Usually my cynical nature precludes me from having too much fun at the expense of my sanity, but Jim talked me into going out for a ride yesterday. Well, talked isn’t exactly the way it happened, he called me from East Coast Harley (literally 5 minutes away) and told me he was on his way. I hadn’t even showered by that time…man, I’m a lazy, so I set up the sprinkler and ran through it. In typical Jim fashion, he didn’t show up for another 20 minutes (still trying to do the math on that one, I could walk there in 10 minutes).

When he did arrive he complained of a headache. After he sucked up some aspirin I found out he hadn’t had any coffee that day, call me doctor zombie, but knowing the way this guy huffs coffee, I told him that it was a caffeine headache. Whipped up some extra strong instant (Juan Valdez is rolling his grave) and about an hour later, he was right as rain…if that’s possible with him.

The weather was perfect for a ride and we headed out towards one of the state parks. Even the deer that jumped out in front of us didn’t bother me (even though it did cause me to lock up the brakes and increase the pucker factor). It was one of those riding days that make you rethink your existence and the reason you work at all. Fortunately these days don’t come around that often, if they did I’d probably have to opt for some surly vagabond existence that included robbing trains ala Butch Cassidy and end up in jail. I’m sure Bubba would be kind enough to lend me his soap on a rope.

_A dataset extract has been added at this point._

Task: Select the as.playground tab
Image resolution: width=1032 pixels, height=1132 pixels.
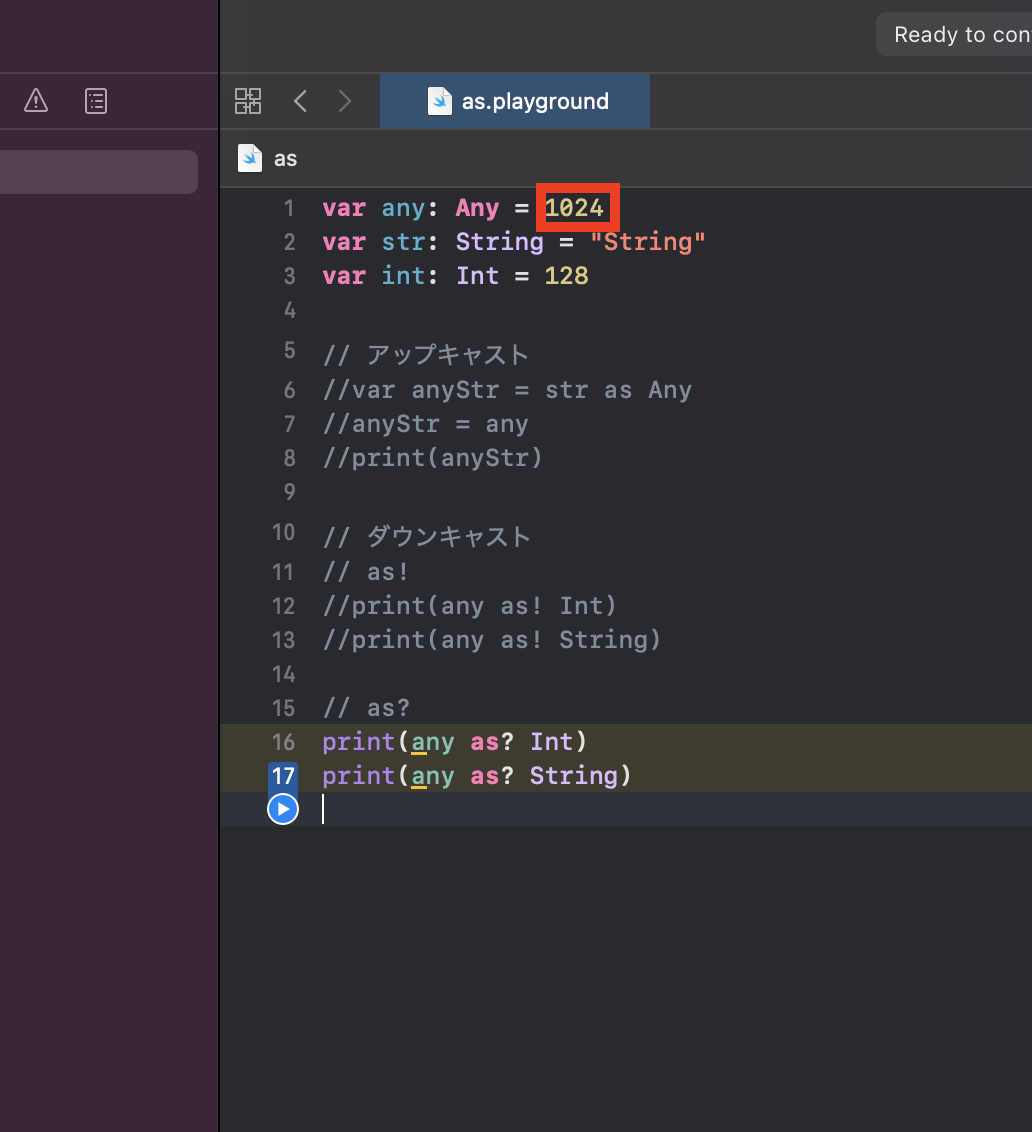Action: [515, 101]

Wish life offered some type of rewind option…I’d still be in yesterday.

Weekend time

Weekend time always seems to pass so much more quickly than weekday time and between chores and taking care of the family, I find I have little time for much else. With that said, here's another piece. This one took a few days, Conch shell in watercolor. Hope you enjoy!

Saturday, August 12, 2006

Start of the day...


Figured I'd start the day out with some of my old artwork. The subject of this was "Tranquil" and was created haphazardly in one evening. Hope y'all enjoy.

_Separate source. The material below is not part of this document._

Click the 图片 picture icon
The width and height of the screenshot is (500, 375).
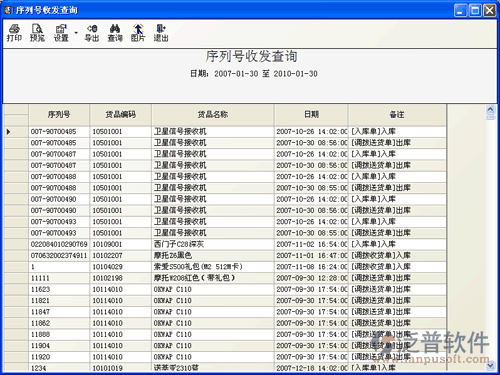coord(138,33)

(Click on the picture to enlarge it)

Friday, August 11, 2006

My “muse” is nocturnal

That was tough to write, almost like describing how your pituitary glands are secreting some kind of noxious liquid through your neck…not exactly party conversation.

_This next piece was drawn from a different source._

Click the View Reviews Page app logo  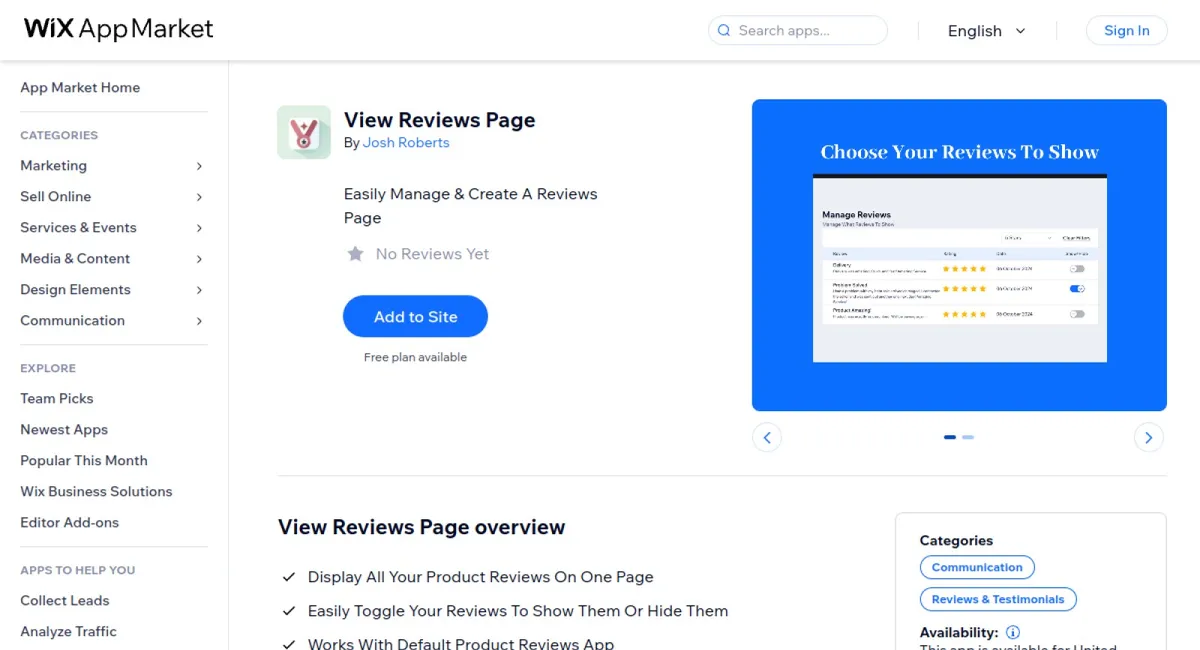tap(303, 131)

Now that I had the design of the blog completed, I was faced with content (I'm about as interesting as cracker pie...no offense to cracker pie). Most of the writing I’ve done previously was, the facts and only the facts, technical articles and books, and I’ve rarely (e.g. read never) sat down and wrote anything of an opinionated nature. My friends will laugh considering how opinionated I can be.

Wrestling with insomnia and contemplating what in the world I had to say that anyone, but me, would be concerned with, my muse woke up and started whispering the most intriguing topics in my ear. I listened intently, my interest peaking and me almost leaping out of bed to get to the computer (ok, a bit of an exaggeration). Well, knowing that I still had to work this morning, I forced myself to lie there, taking careful note of the topics.

Now that I’m awake, and my nighttime objects of fascination all but vapor, my “muse” is nowhere to be found (damn I hate saying “muse”… too artsy for my taste) and I wonder, once again, what the hell am I going to write about.

I think my muse is a stripper.

Thursday, August 10, 2006

Finally finished with this damn thing…for now

Well, returned from Chicago (what a blast that was, read in sarcasm here…O’Hare invariably gives me trouble whenever I fly out) and went right to work on blog in my copious amounts of free-time.

The design, of what was to be named “that damn thing” by friends and family, has been completed, albeit some minor tweaking, and I’m fairly happy with it. I say that now, but invariably become disappointed with my design within hours of posting it.

Here’s to hoping that it sticks around and I can stick to blogging, I’m notorious for skipping things that require dedicated effort.

Saturday, August 05, 2006

Creating this damn thing

Well, I suppose I'll have to wait till I get back from Chicago to get this thing up and running.